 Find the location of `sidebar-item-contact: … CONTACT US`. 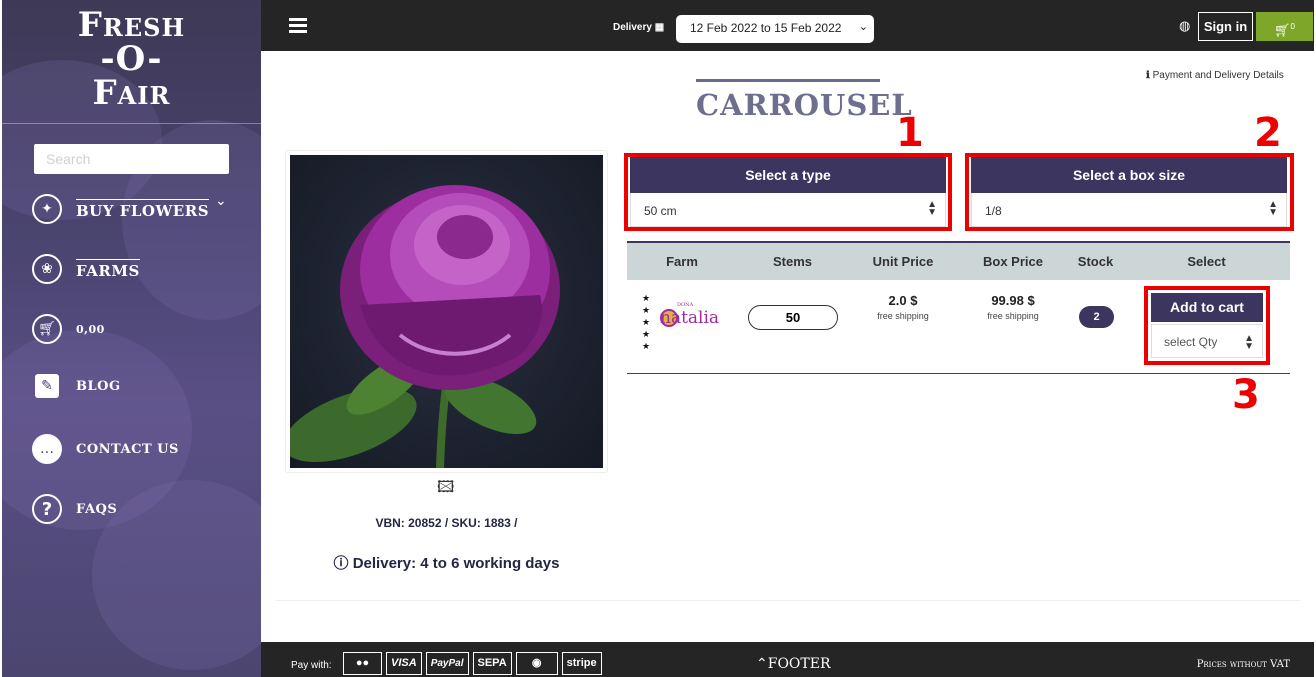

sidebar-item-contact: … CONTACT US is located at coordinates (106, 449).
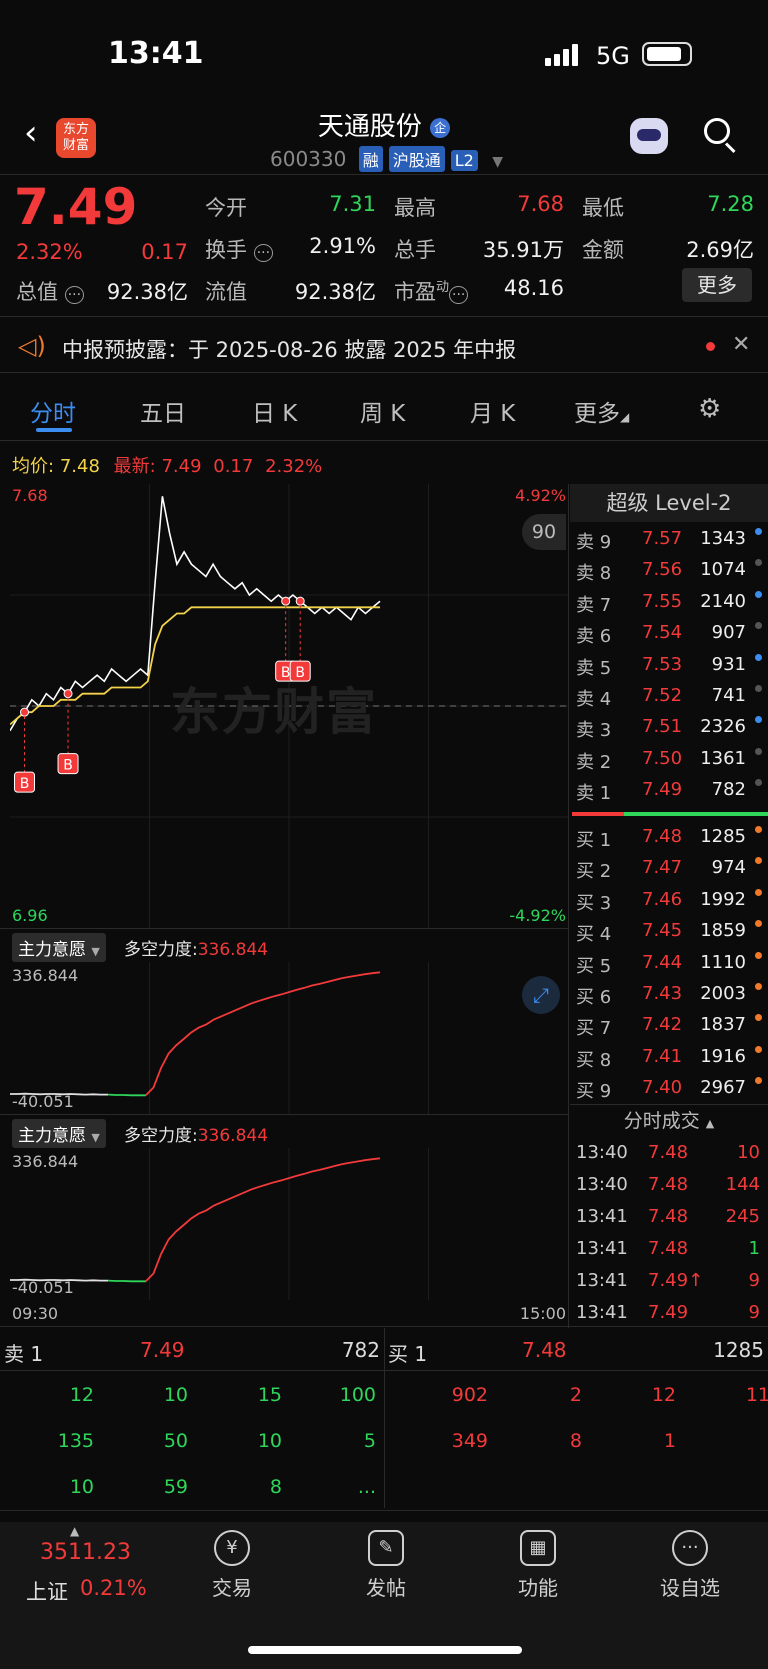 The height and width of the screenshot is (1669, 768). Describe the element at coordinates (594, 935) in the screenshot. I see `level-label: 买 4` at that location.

==

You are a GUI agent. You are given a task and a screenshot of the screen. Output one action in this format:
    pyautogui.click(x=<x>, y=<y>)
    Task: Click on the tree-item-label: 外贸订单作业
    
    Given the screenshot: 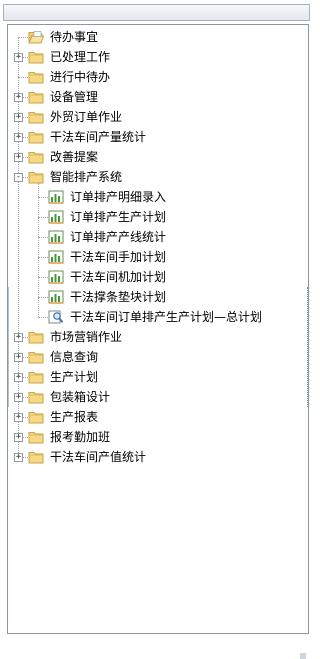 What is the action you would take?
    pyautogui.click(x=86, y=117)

What the task requires:
Can you reproduce the stretch of data from the line containing "Find the location" through the line containing "The height and" word for word, omitting the pictures?

Solution:
 Find the location of `sidebar-item-contact: … CONTACT US`. 

sidebar-item-contact: … CONTACT US is located at coordinates (106, 449).
 The height and width of the screenshot is (1669, 768). Describe the element at coordinates (594, 935) in the screenshot. I see `level-label: 买 4` at that location.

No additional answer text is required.